Przypomnijmy sobie znane badanie dotyczące wpływu społecznego, w którym badacze sprawdzali, czy piesi będą przechodzić przez jezdnię na czerwonym świetle widząc, że robi to ktoś inny. W eksperymencie asystent badacza celowo łamał przepisy drogowe. Raz był ubrany we flanelową koszulę, jeansy i buty sportowe, innym razem miał na sobie garnitur, elegancką koszulę, krawat i eleganckie buty. Okazało się, że w drugiej sytuacji aż 3,5 razy więcej osób zdecydowało się podążyć śladami mężczyzny i tak jak on przejść przez ulicę łamiąc przepisy. Nie ma to żadnego sensu!
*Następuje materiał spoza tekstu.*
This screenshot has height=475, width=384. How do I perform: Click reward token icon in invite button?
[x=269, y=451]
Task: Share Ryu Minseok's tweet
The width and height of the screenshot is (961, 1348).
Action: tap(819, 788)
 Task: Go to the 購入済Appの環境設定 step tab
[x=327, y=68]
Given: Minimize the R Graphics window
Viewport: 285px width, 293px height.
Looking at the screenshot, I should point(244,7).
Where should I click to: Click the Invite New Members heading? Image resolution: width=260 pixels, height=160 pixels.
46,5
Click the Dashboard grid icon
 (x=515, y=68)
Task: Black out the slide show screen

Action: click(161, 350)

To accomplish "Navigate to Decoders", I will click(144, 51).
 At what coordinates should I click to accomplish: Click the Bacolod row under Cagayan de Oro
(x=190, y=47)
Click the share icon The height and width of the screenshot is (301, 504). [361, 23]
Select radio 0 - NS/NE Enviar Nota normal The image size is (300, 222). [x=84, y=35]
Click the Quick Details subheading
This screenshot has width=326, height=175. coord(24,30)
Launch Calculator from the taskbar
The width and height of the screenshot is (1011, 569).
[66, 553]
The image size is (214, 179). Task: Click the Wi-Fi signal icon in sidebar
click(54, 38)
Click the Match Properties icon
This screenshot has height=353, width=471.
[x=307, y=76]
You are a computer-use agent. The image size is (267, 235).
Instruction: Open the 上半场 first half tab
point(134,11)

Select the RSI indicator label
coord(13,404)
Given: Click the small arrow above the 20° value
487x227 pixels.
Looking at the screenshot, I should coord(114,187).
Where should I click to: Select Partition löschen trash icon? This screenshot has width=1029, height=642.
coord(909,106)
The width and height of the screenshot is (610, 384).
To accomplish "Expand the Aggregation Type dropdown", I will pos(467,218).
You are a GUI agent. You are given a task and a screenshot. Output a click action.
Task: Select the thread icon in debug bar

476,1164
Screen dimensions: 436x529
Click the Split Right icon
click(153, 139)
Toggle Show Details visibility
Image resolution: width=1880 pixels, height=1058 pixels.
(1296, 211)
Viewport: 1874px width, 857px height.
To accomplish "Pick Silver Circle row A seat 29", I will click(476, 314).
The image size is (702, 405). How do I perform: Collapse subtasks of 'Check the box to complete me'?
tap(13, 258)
Przecież nawet jeśli ten człowiek jest autorytetem w biznesie, na co może wskazywać jego ubiór, nie oznacza to wcale, że jest autorytetem w zakresie przepisów ruchu drogowego.
Gdy nasze myślenie jest „wyłączone”, podejmujemy decyzje w oparciu o bardzo okrojone informacje. Zwykle pozwala nam to dokonać właściwego wyboru. Obserwujemy osoby, które są autorytetami, osoby uznawane za ekspertów lub które zajmują szczególną pozycję w społeczeństwie i robimy to, co one. W większości przypadków mamy rację, czasem jednak – jak pokazał eksperyment – okazuje się, że robimy coś niedorzecznego, uwzględniamy bowiem tylko jeden aspekt sytuacji.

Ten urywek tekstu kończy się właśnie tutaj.